To publicise the Yatra to a larger audience across India, the UT administration is distributing short films showcasing the journey to Shiva-Parvati’s abode paired with a heavenly, fulfilling holiday in Kashmir, the land of saints and peers.
This year the pilgrim vehicles will have RFID-based (Radio Frequency Identification) tracking and surveillance which will note each person’s movement on the route.
During registration, all pilgrims will receive a wristband fitted with microchips connected to satellite towers. This is the first time that pilgrims will be on such close watch; the government wants to rubbish the rumours about the Yatra being unsafe and dangerous.
The registration for the Yatra began two weeks back at the designated 566 bank branches across the districts and on the online website of the Shri Amarnathji Shrine Board (SASB). The journey will take two courses – the traditional 48-km from Nunwan to the cave shrine from Pahalgam in south Kashmir’s Anantnag, and the more challenging 14-km Baltal route in the Ganderbal district in central Kashmir.
Eight base hospitals have been set up on the Baltal route and 20 on the Pahalgam route, along with medical camps on the way. The insurance cover has been increased from Rs 3 lakh to Rs 5 lakh. The Shrine Board will also provide free-of-cost battery car service for pilgrims on the 2.75 km-long Baltal-Domel stretch.
The National Disaster Response Force (NDRS) and the State Disaster Response Force (SDRF) are undergoing specialised training to be a part of the Mountain Rescue Teams (MRTs) of JK Police. They will be deployed at a few difficult terrains on the Yatra routes.
CRPF companies will be deployed to ensure incident-free pilgrimage.

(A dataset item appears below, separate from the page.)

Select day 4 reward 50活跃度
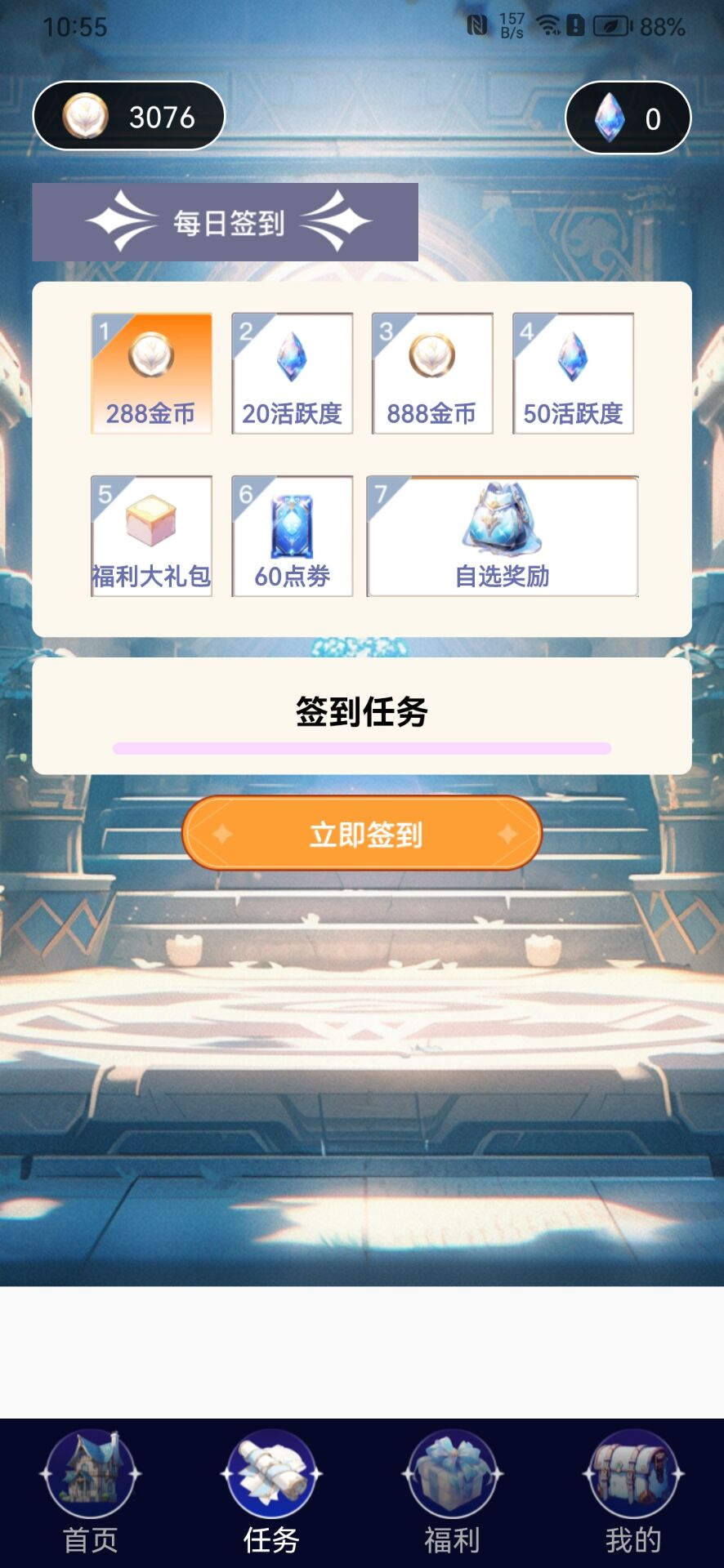This screenshot has width=724, height=1568. point(573,373)
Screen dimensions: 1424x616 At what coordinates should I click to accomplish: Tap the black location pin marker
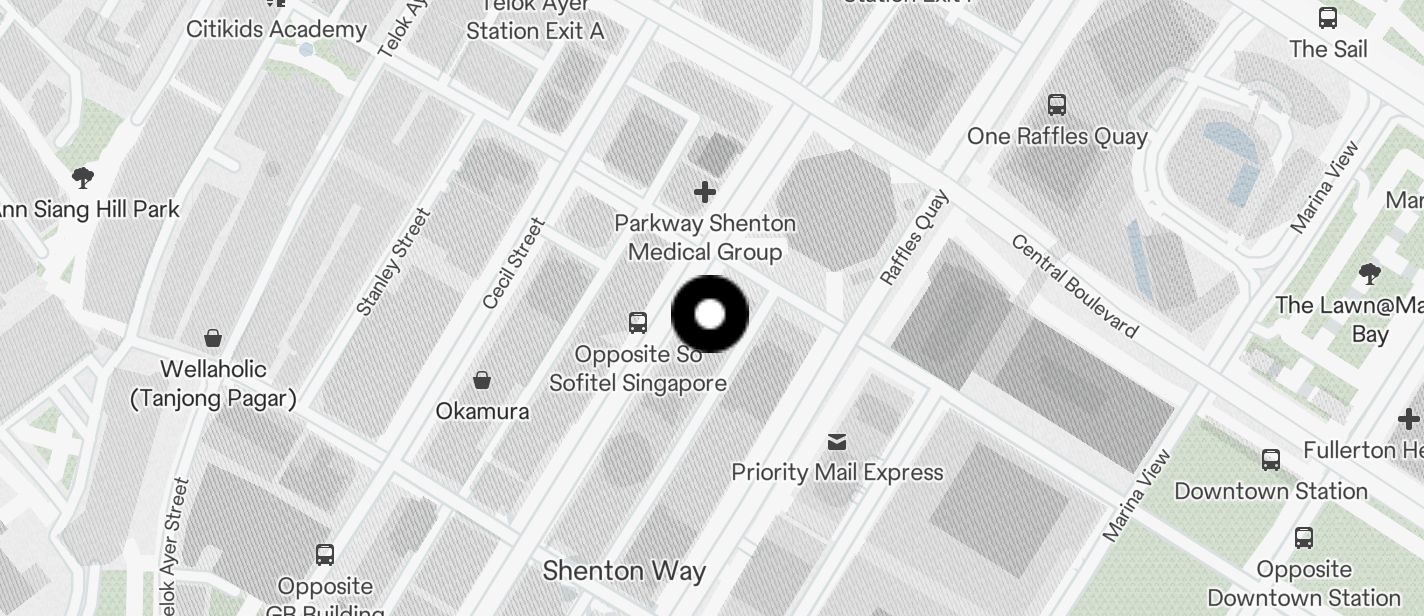point(710,314)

Other companies will include BSF, ITBP, Sahastra Seema Bal (SSB), CISF, and of course the Indian Army. Media units will be set up along the tracks to deliver advisories to the tourists and motivate them to complete the journey with a sense of security by amplifying the success stories of the UT administration in terms of development works.
The J&K Director General of Police has reviewed additional security measures being taken along the Jammu-Srinagar National Highway. He has taken stock of all Yatri Niwas stays and transit camps enroute the National Highway.
Checkpoint functioning has been enhanced and traffic control has been given special impetus so it does not interfere with general public’s convenience. The newly-built Navyug Tunnel connecting Banihal in Jammu with Qazigund in south Kashmir is under review for security measures. On Wednesday, the UT administration re-constituted 21 tourism development authorities keeping in view the Yatra and tourist footfalls during the summer season.
Valley dwellers have converted their homes into homestays with the help of the Indian Army to boost tourism and economy. In the wake of spiritual tourism in the country, the Department of Tourism has started organising cultural events during major festivals. With the surrection of the Pracheen Pandava Gufa, Parshuram Temple, Raghunath Temple, Sheetal Nath Temple, Ziyarat of Hazrat Sheikh Dawood etc., the administration is hopeful to attract tourists and increase Indians’ confidence in the Valley.